I think MD students probably have more "academic prowess" on average than DO students. Exactly what that means is open to debate. I'm pretty confident that the average MCAT scores shed some light onto standardized test taking skills. There may also be some deeper differences in study habits in general... hell, maybe even inherent IQ. But I'm not convinced that IQ is the biggest predictor of USMLE scores... maybe, maybe not? I'd think it would have a stronger correlation on the higher end of the range, and much less so on the lower end where pass/fail rules. Study and preparation is paramount down there. Not that any of that dictates who will be a "better physician" but I think there is something to the idea that MD students have proven themselves to be stronger testers in the past, whether through undergrad exams, MCAT, or both.
Then there are the content and emphasis differences in the exam. I'm sure more than one DO student has encountered the USMLE not particularly well prepared for the biochem, molecular, or genetics questions. Shame on them.
And finally, there has always been a mentality among a subset of DO students that "I can take the USMLE, see how I do, and report the scores if warranted." While I think that option is much less "legit" than it was in years past, it still exists, dishonest or not. And for some students, it goes further than reporting USMLE scores or not... if they don't do well on the USMLE, they just stick to the osteopathic match. No harm done. Unfortunately, I've heard several students in my own class say something like "I'm studying for the COMLEX and will take the USMLE too just in case I want to apply to allopathic." Preparing for the COMLEX as the primary test IMO isn't the right approach, and probably leads to a few failures.
If we had the distribution of scores for DO students, I'd expect it to look a bit different than the MD student distribution. There are plenty of DO students who want allopathic residencies for a variety of reasons, and/or want specialties that require a good score, and probably prepare well and do well on the USMLE. So I'd expect the curve to be skewed with a greater percentage of DO students failing on the low end, with reasonably similar percentage relative to MD students scoring in the top quartile on the top end. I think the content differences and test taking abilities will probably keep that from being the equal of MD students, but I'm guessing it is much closer than on the lower end.
In any case, a 20-30% of DO students failing an exam whose sole purpose is to certify that the student has the minimal level of proficiency to progress in medical education is alarming and sad.

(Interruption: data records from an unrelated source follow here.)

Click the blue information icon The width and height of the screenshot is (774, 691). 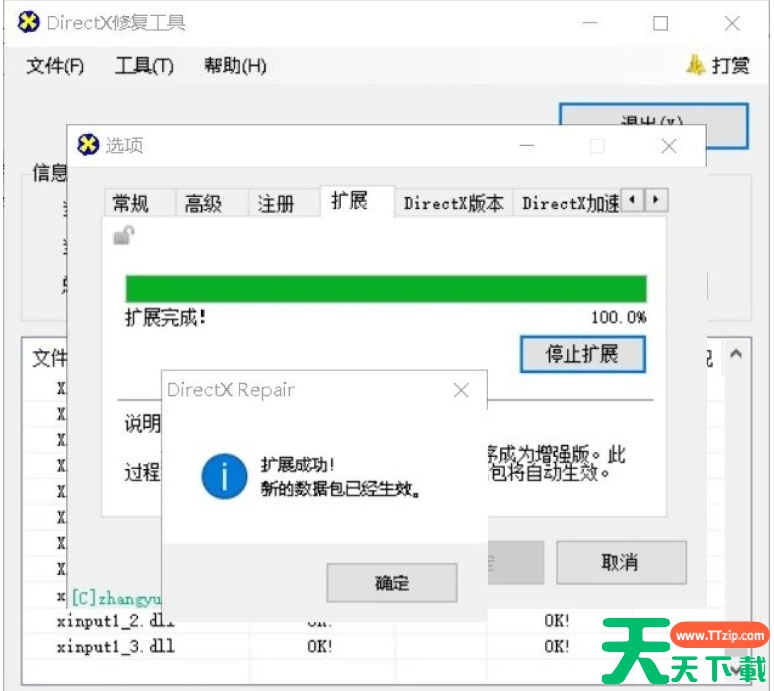(224, 475)
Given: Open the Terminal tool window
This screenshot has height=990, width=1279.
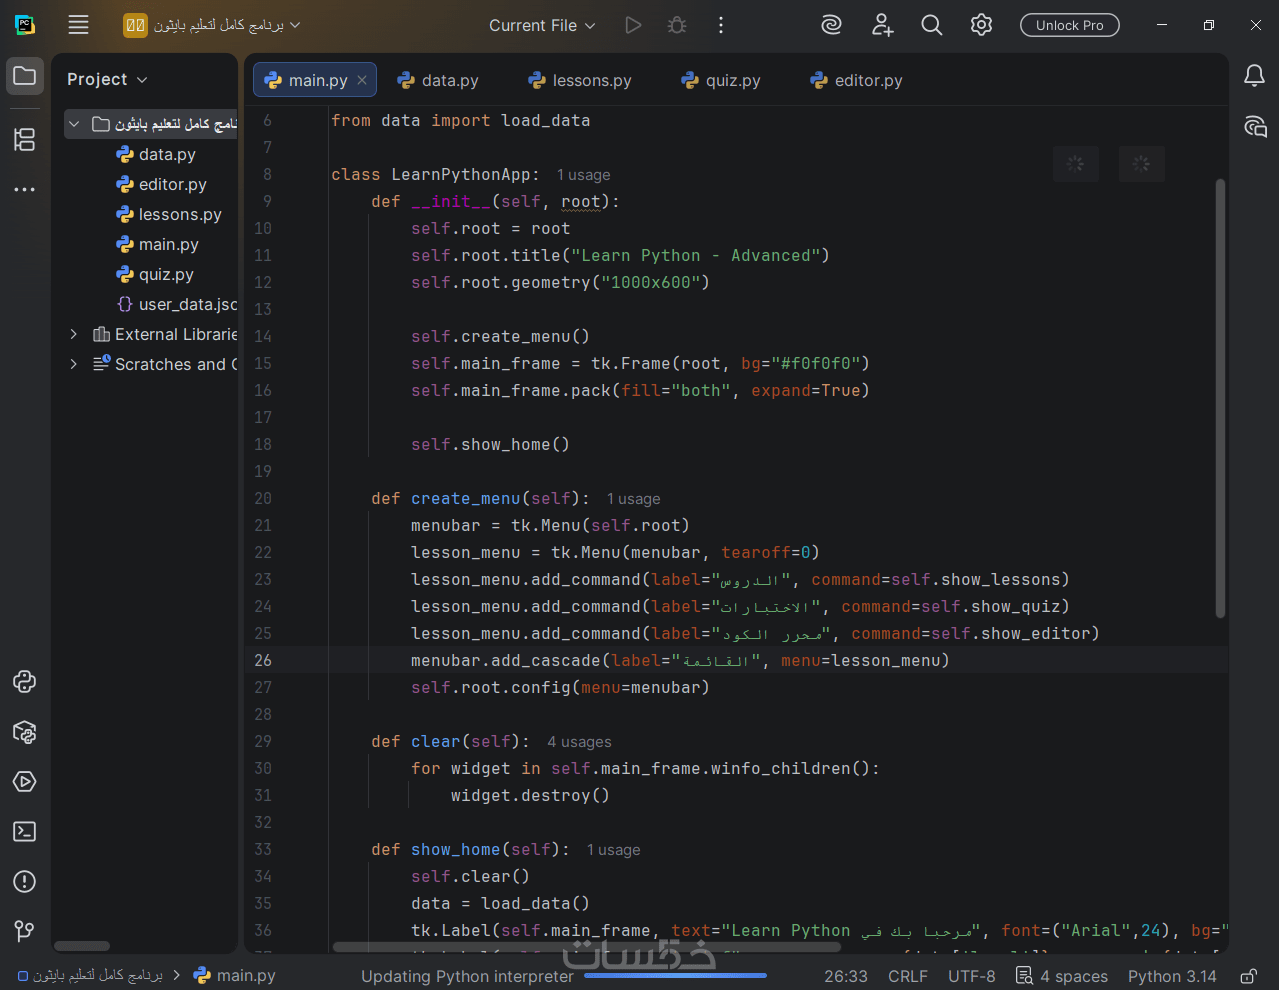Looking at the screenshot, I should tap(25, 832).
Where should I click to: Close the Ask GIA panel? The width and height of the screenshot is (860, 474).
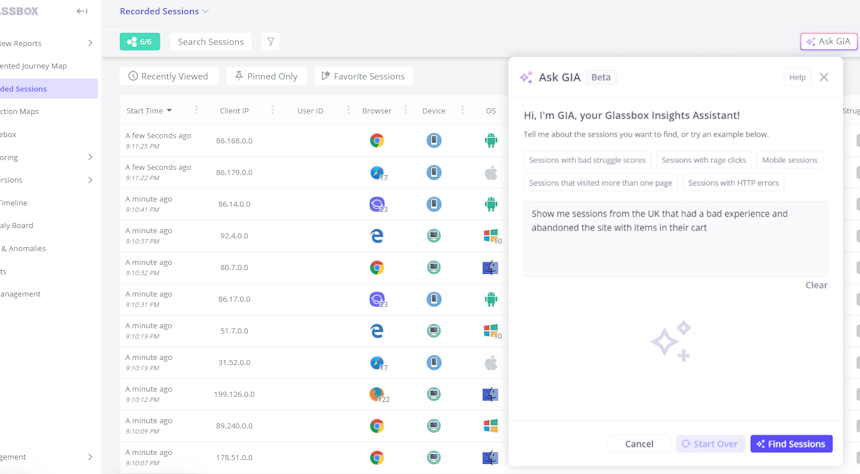coord(823,77)
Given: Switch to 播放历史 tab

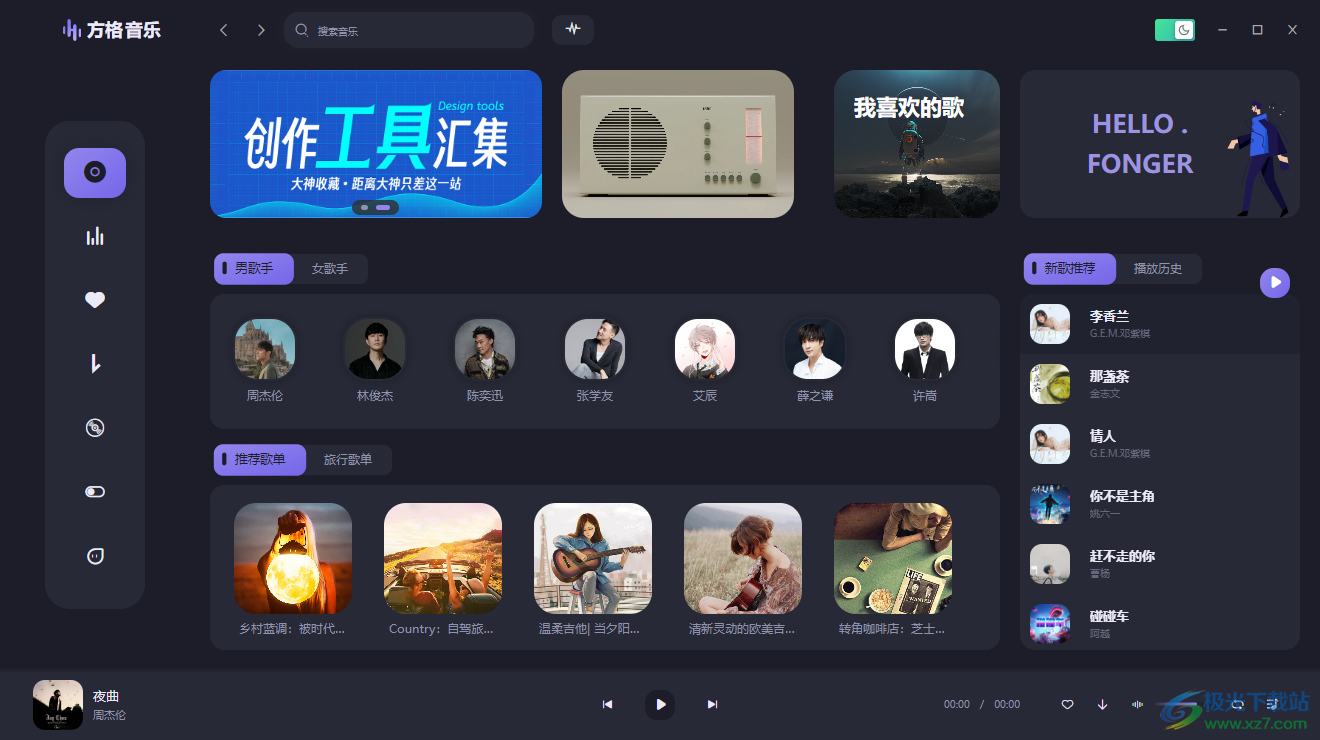Looking at the screenshot, I should [1158, 269].
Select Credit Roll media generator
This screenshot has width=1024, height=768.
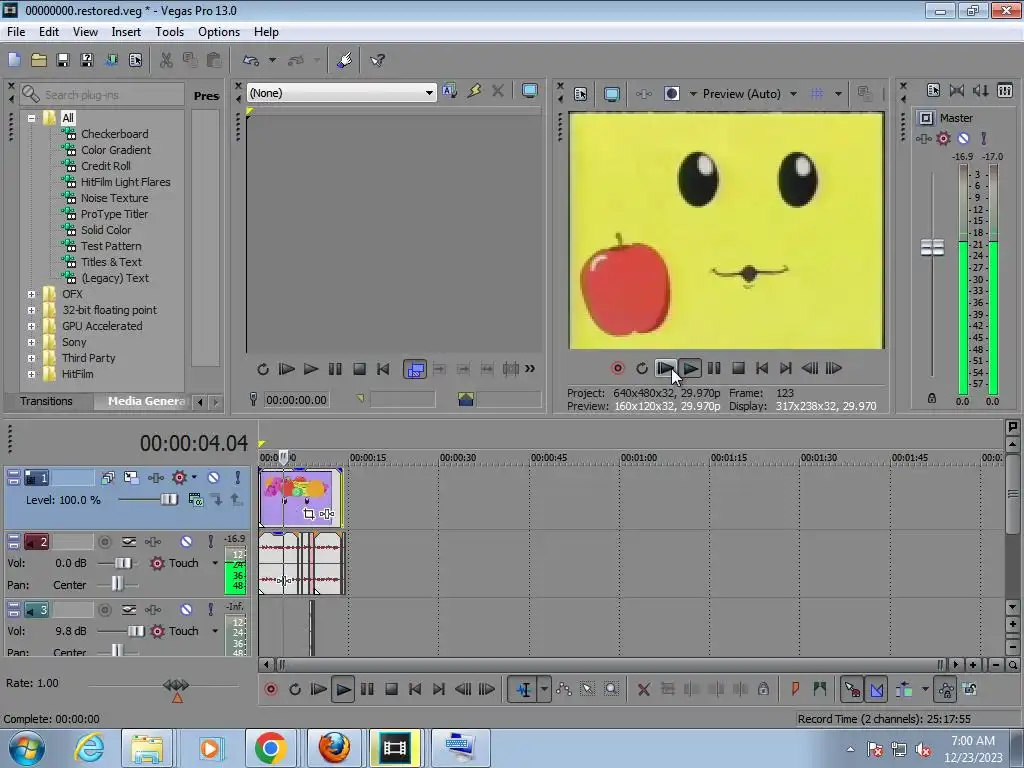[x=105, y=166]
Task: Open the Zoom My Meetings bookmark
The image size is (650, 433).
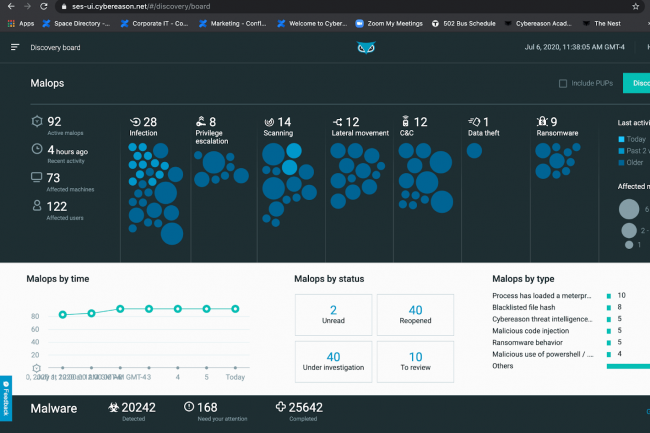Action: [388, 22]
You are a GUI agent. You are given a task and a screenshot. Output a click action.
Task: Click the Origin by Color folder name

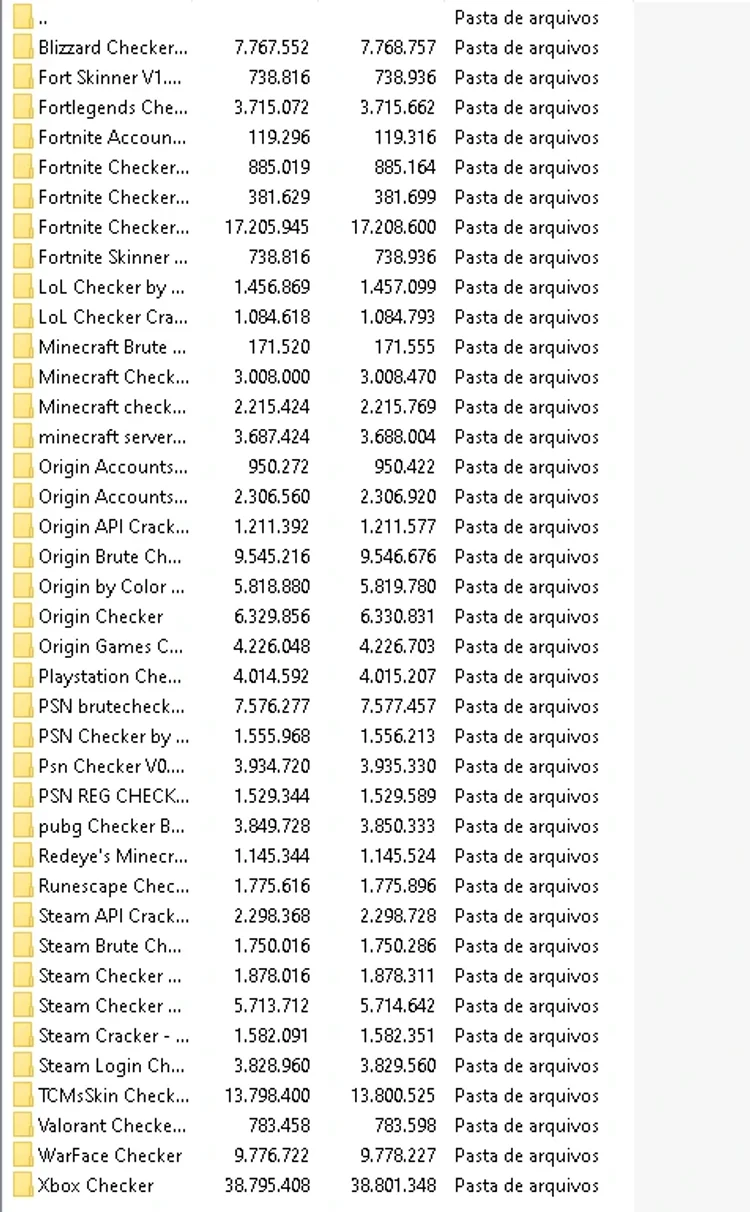(111, 586)
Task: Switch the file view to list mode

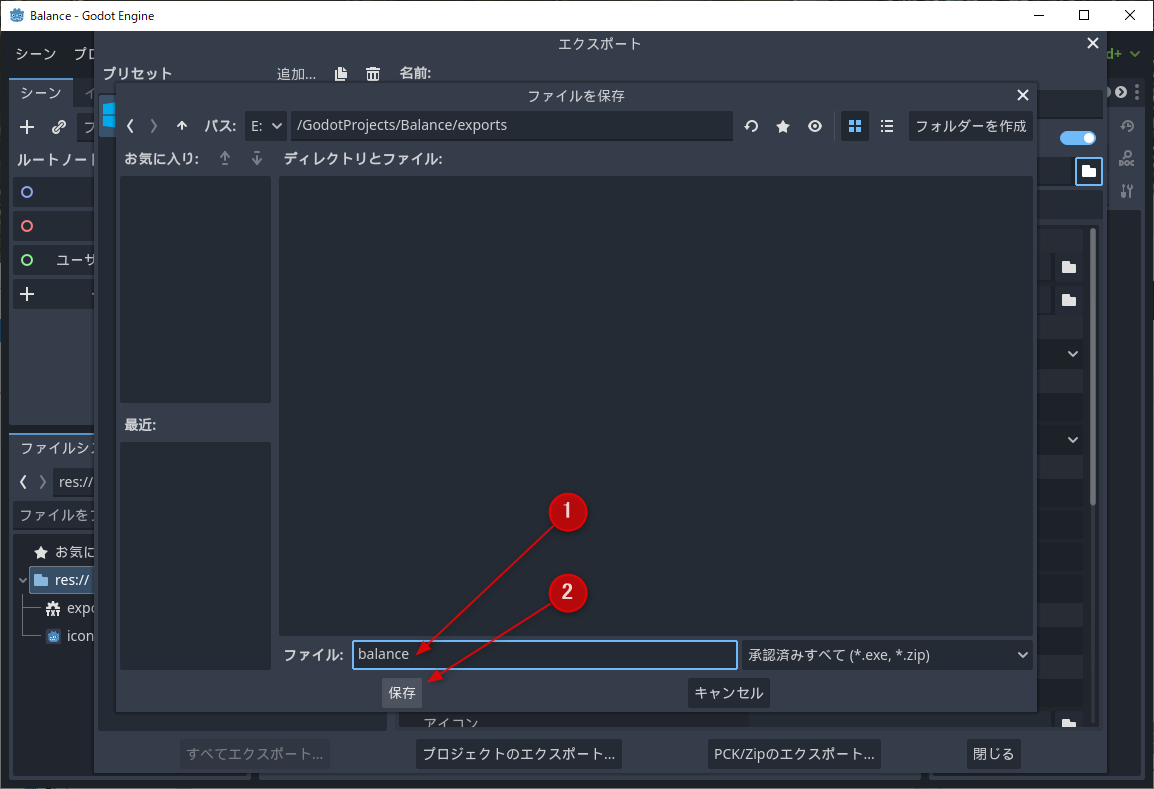Action: pyautogui.click(x=887, y=126)
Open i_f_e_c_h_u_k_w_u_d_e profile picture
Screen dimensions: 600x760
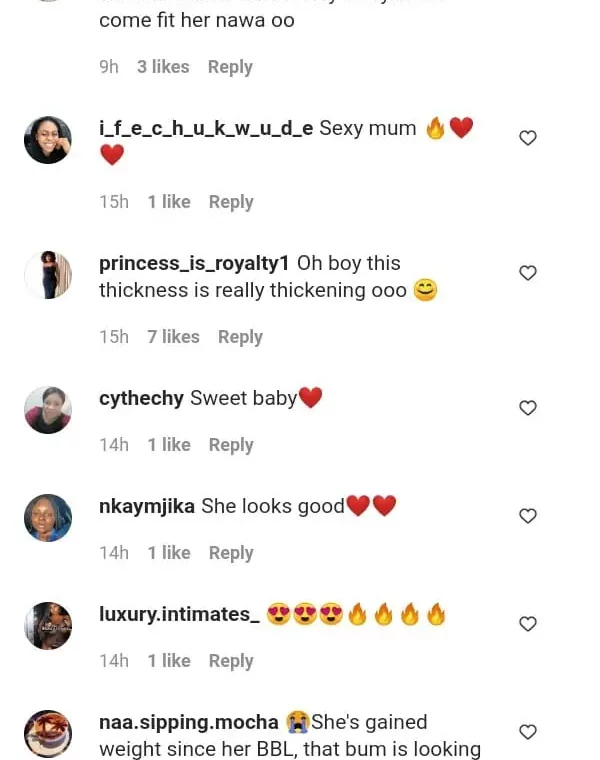[48, 140]
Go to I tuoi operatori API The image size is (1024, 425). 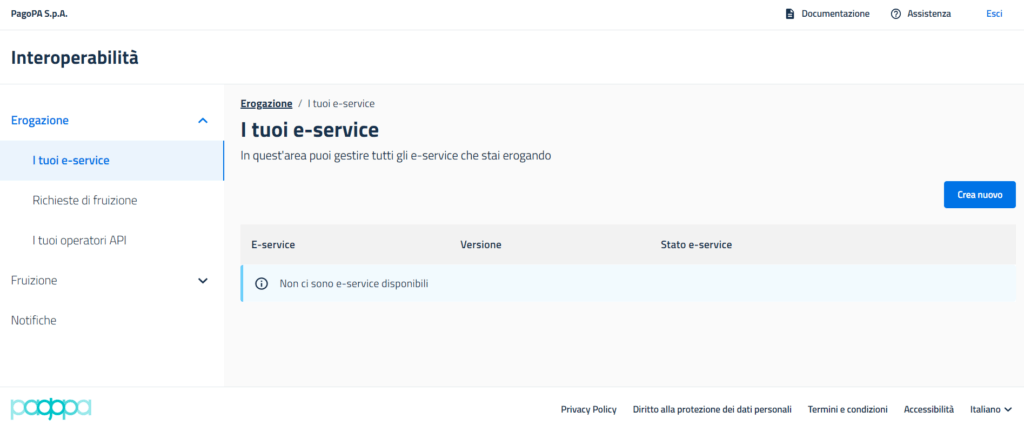click(x=79, y=240)
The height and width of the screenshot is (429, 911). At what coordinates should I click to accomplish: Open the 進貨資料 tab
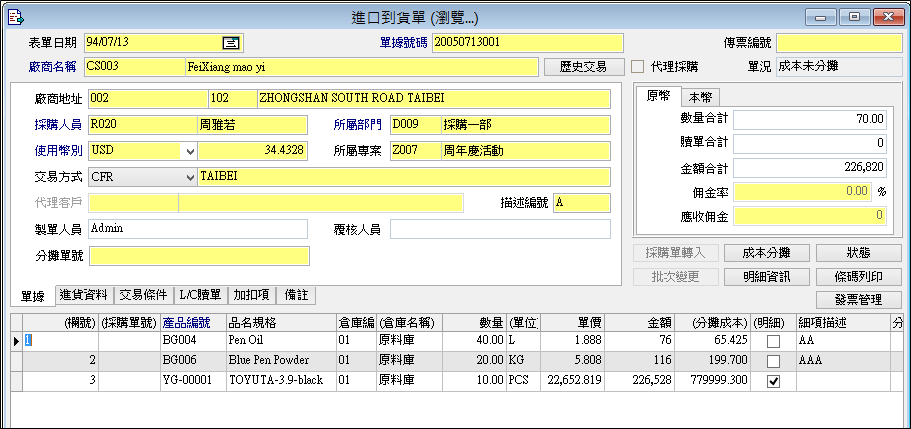point(83,295)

The DO curriculum and/or COMLEX should not be so different as to cause this to be the case. Nor should the academic abilities of the students be so different as to cause this. It could be either, or both, or neither, and I don't know for certain. I can speculate. Hopefully, the trend will continue upwards for many years to come. Only when the pass rates (and averages?) are similar will DO's make further progress to being universally accepted.